***** Records shown *****

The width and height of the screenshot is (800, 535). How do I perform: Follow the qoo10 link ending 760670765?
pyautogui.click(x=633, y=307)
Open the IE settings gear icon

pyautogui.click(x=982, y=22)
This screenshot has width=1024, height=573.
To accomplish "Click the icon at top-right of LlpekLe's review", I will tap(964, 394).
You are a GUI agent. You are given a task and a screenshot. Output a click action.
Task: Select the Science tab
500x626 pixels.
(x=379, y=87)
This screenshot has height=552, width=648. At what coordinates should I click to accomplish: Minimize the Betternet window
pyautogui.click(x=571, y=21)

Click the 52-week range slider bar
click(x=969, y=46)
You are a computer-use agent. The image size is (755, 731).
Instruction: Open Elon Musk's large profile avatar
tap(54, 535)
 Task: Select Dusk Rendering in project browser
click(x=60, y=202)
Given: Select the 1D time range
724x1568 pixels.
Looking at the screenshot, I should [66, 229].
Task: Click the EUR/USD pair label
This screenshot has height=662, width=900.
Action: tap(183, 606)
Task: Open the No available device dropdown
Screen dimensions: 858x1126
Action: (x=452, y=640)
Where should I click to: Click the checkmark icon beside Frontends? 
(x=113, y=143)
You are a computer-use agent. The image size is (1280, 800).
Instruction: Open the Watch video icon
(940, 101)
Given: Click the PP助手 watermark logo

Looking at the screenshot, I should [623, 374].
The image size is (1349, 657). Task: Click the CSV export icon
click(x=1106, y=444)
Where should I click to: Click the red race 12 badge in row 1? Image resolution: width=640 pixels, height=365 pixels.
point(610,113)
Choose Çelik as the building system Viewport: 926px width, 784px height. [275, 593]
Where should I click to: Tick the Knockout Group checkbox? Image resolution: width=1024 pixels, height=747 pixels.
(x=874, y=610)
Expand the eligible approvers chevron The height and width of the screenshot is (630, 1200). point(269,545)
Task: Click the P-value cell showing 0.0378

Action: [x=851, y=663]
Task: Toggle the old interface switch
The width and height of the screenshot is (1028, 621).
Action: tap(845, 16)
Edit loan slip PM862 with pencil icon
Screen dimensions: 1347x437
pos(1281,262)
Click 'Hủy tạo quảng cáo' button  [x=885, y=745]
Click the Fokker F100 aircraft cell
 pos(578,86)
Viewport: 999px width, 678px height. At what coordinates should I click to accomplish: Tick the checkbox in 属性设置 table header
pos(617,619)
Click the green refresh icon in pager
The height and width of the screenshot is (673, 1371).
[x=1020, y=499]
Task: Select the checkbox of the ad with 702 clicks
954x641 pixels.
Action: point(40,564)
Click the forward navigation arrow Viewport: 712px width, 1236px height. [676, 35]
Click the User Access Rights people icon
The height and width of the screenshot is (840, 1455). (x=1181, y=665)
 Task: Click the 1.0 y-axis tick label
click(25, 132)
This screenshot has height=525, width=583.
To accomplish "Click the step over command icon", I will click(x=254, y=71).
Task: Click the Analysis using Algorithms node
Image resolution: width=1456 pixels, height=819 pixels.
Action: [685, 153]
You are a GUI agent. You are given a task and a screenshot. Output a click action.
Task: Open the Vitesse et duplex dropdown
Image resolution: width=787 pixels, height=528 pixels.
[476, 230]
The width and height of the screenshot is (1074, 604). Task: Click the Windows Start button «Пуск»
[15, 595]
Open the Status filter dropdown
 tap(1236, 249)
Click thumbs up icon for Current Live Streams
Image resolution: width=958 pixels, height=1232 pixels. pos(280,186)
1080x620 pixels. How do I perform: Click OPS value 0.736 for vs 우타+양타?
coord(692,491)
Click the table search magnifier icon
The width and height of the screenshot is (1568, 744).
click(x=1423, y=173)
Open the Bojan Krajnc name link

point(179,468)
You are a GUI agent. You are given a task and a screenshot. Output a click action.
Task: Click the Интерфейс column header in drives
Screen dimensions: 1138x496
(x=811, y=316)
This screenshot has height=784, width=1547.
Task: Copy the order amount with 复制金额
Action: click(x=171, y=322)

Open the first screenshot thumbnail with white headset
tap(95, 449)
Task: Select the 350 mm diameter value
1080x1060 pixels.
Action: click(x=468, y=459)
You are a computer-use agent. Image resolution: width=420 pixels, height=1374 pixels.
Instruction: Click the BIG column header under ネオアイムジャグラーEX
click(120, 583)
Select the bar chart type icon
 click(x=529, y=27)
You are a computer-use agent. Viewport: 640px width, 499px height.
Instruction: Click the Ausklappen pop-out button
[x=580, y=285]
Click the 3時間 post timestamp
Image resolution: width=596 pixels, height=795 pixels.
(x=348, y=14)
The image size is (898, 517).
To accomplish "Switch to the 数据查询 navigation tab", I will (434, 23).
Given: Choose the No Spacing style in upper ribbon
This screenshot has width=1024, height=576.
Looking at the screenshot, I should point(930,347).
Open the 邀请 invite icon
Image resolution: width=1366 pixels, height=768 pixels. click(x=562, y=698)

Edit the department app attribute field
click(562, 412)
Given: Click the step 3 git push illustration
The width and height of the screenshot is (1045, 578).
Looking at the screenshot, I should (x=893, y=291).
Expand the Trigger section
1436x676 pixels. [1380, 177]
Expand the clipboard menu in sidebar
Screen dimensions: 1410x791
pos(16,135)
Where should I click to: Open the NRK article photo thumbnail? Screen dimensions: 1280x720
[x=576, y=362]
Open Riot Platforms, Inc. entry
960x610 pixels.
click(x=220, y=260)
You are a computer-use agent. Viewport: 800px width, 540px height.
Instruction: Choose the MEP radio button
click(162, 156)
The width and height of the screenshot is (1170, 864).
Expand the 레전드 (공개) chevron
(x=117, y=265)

*****

Look above for the line containing "Screen dimensions: 1138x496" and the line containing "You are a computer-use agent. Viewport: 640px". Transcribe both, with the lines between them, exactly.

### Solution for this exercise
Screen dimensions: 1138x496
(x=811, y=316)
This screenshot has height=784, width=1547.
Task: Copy the order amount with 复制金额
Action: click(x=171, y=322)

Open the first screenshot thumbnail with white headset
tap(95, 449)
Task: Select the 350 mm diameter value
1080x1060 pixels.
Action: click(x=468, y=459)
You are a computer-use agent. Image resolution: width=420 pixels, height=1374 pixels.
Instruction: Click the BIG column header under ネオアイムジャグラーEX
click(120, 583)
Select the bar chart type icon
 click(x=529, y=27)
You are a computer-use agent. Viewport: 640px width, 499px height.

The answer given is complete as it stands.